Как может быть, чтоб мерзлый пар

Среди зимы рождал пожар?

 

 

7

Там спорит жирна мгла с водой;

Иль солнечны лучи блестят,

Склонясь сквозь воздух к нам густой;

Иль тучных гор верьхи горят;

Иль в море дуть престал зефир,

И гладки волны бьют в ефир.

 

 

8

Сомнений полон ваш ответ

О том, что окрест ближних мест.

Скажите ж, коль пространен свет?

И что малейших дале звезд?

Несведом тварей вам конец?

Скажите ж, коль велик Творец?

 

«Что малейших дале звезд»… если кто там интересуется астрономией, знает фотографии Хаббла и другие современные данные, вы могли видеть фотографию, на ней… думаешь, что это множество звездочек, а тебе объясняют компетентные товарищи, что каждая светящаяся точка – это галактика. Ой, мама, как страшно. Ну вот про это Михайла Васильич и писал.

Мы, в общем, закончили. Или… хотите, я вам почитаю для подъема настроения? Давайте-ка я вас немножко приобщу к литературным дискуссиям ломоносовских времен. Надо же вам показать, как культурные люди друг на друга всякое злоехидство писали. В теории мы это уже разобрали, а вот вам немножечко практики. Итак, Ломоносов прям-таки мономолекулярным слоем размазывает Тредиаковского, но делает он это прилично (ну почти) и остроумно. За что? Тредиаковский написал трактат «Новый краткий способ к сложению российских стихов», где указывалась недопустимость сочетания женских и мужских рифм (рифма на гласную – женская, на согласную – мужская). Тредиаковский пишет, что это так же мерзко, как «когда бы кто… наинежную и самым цветом младости своей сияющую европскую красавицу выдал за дряхлого, черного и девяносто лет имеющего арапа». Итак, если сочетать в стихотворении рифмы, оканчивающиеся на гласную и на согласную, то это вот так мерзко. Серьезная проблема русской поэзии! И я не шучу. Победи Тредиаковский, не было бы у нас, например, «Буря мглою небо кроет, // Вихри снежные крутя», поскольку тут женские и мужские рифмы просто в одном четверостишии. Разгромить позицию Тредиаковского было совершенно необходимо. Ломоносов дальше будет обзывать его словом «Штивелий», это обозначение немецкого ученого-педанта, а в данном случае это прозвище Тредиаковского.

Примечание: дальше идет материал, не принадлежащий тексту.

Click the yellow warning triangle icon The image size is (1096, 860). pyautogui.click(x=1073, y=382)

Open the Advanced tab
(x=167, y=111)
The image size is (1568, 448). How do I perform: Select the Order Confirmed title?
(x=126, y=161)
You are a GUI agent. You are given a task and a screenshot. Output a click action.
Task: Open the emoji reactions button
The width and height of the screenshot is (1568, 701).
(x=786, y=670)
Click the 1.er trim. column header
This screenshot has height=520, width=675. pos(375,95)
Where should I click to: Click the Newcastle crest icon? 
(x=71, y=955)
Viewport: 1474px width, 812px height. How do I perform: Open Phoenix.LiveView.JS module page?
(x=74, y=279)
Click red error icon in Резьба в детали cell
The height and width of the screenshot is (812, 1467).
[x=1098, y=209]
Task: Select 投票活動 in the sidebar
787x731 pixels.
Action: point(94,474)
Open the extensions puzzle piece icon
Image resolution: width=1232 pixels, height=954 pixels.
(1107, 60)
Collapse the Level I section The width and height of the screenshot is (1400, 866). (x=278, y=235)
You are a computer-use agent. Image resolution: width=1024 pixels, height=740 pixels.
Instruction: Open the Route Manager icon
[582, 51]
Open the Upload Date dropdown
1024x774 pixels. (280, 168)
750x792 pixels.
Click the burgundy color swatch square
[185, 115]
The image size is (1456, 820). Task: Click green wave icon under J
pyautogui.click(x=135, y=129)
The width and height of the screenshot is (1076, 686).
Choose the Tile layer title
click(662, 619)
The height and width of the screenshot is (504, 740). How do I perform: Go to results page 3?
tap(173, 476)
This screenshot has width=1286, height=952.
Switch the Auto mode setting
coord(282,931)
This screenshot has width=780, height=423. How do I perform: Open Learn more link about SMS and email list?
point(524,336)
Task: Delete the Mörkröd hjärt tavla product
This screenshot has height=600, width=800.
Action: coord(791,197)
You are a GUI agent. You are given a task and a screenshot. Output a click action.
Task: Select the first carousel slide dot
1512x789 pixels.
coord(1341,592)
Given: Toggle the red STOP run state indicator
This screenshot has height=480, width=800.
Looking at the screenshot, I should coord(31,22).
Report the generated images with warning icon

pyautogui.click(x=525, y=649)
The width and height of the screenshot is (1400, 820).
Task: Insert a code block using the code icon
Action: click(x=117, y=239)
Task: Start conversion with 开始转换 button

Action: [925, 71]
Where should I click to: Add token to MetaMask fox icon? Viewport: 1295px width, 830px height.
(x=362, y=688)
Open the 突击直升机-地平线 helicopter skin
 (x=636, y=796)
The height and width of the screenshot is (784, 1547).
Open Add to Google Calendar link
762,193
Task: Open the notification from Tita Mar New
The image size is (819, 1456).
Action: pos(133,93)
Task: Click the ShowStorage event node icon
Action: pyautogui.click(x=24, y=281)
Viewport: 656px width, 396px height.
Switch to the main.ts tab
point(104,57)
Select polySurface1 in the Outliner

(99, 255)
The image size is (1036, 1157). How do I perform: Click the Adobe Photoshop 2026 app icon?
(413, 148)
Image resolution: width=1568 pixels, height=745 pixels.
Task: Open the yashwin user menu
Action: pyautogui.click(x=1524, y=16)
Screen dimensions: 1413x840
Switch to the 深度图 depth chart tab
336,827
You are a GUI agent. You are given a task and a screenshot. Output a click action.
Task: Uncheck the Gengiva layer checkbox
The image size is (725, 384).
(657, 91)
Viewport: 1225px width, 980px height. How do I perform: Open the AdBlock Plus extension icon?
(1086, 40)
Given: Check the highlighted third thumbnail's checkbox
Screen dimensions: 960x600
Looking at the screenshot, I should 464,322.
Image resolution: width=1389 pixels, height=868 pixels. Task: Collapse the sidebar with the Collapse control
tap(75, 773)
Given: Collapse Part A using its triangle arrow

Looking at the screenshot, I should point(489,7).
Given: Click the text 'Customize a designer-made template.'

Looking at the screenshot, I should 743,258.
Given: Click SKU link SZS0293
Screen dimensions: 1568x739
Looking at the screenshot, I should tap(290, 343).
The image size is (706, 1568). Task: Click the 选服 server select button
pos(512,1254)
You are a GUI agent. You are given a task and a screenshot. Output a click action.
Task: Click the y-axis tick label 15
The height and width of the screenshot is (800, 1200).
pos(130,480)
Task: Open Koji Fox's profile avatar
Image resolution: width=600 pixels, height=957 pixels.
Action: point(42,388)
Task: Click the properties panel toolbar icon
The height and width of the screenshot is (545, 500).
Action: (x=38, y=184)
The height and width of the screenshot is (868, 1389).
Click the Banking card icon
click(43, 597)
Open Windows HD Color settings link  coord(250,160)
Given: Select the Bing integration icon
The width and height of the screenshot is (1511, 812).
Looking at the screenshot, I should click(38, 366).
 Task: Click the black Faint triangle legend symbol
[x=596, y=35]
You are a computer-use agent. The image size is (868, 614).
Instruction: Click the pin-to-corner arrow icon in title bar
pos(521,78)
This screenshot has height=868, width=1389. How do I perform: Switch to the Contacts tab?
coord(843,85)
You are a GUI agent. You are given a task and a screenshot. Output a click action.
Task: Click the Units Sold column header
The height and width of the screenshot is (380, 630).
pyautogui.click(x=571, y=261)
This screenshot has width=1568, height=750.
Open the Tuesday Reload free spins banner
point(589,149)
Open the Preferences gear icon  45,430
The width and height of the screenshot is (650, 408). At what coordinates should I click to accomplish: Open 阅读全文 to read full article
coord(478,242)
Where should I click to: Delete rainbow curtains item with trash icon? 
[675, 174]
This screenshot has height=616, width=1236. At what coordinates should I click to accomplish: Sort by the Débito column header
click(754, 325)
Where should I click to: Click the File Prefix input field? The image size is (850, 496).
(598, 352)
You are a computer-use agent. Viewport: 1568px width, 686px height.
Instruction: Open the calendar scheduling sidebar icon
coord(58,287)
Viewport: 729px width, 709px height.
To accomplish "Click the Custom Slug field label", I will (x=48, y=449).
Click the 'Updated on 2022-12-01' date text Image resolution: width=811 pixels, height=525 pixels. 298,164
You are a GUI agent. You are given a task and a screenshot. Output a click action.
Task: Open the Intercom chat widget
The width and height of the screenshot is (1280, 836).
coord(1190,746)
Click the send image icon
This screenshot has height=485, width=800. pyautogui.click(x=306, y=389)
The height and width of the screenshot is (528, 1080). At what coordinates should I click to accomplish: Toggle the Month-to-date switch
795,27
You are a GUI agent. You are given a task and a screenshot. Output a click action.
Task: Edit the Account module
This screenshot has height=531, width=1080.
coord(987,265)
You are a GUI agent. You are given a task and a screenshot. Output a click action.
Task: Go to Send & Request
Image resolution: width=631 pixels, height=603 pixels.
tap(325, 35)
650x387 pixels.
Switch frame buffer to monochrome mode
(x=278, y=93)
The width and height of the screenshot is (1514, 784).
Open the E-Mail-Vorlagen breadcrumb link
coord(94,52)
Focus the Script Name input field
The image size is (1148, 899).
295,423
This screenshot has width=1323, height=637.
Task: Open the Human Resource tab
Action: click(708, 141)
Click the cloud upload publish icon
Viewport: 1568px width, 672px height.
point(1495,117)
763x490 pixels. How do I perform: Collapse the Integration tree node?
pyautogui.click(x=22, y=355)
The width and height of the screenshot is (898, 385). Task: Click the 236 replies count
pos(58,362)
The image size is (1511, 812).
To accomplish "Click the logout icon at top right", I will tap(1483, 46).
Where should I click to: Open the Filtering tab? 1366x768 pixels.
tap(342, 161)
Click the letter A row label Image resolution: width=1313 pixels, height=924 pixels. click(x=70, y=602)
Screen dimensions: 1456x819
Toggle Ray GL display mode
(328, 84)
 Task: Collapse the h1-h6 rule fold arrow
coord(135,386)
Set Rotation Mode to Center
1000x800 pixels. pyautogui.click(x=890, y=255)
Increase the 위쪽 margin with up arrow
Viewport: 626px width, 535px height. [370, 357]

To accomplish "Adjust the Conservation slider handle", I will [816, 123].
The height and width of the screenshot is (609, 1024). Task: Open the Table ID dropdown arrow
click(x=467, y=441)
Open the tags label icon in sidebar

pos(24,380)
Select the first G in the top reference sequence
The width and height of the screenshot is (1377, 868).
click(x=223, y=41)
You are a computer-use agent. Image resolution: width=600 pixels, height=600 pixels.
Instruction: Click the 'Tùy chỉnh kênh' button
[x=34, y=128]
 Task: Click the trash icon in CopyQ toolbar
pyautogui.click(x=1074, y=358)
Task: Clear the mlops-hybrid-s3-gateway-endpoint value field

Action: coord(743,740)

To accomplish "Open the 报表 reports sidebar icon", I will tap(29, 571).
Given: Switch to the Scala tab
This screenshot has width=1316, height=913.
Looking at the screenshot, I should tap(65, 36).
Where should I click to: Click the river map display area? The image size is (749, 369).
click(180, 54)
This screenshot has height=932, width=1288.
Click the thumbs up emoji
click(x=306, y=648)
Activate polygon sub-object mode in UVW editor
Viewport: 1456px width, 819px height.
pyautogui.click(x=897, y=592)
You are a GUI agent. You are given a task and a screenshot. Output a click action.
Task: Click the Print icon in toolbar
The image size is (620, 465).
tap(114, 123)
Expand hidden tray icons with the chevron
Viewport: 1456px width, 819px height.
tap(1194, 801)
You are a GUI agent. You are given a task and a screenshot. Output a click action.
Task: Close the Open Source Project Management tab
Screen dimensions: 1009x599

НА СОЧЕТАНИЕ СТИХОВ РОССИЙСКИХ
 

Я мужа бодрого из давных лет имела,

Однако же вдовой без оного сидела.

Штивелий уверял, что муж мои худ и слаб,

Бессилен, подл, и стар, и дряхлой был арап;

Сказал, что у меня, кривясь, трясутся ноги

И нет мне никакой к супружеству дороги.

Я думала сама, что вправду такова,

Не годна никуда, увечная вдова.

Однако ныне вся уверена Россия,

Что я красавица, Российска поэзия,

Что мой законной муж завидной молодец,

Кто сделал моему несчастию конец.

 

Ну, не убавить, не прибавить! Вот на этой жизненно важной для российской поэзии ноте мы с вами сегодня и закончим.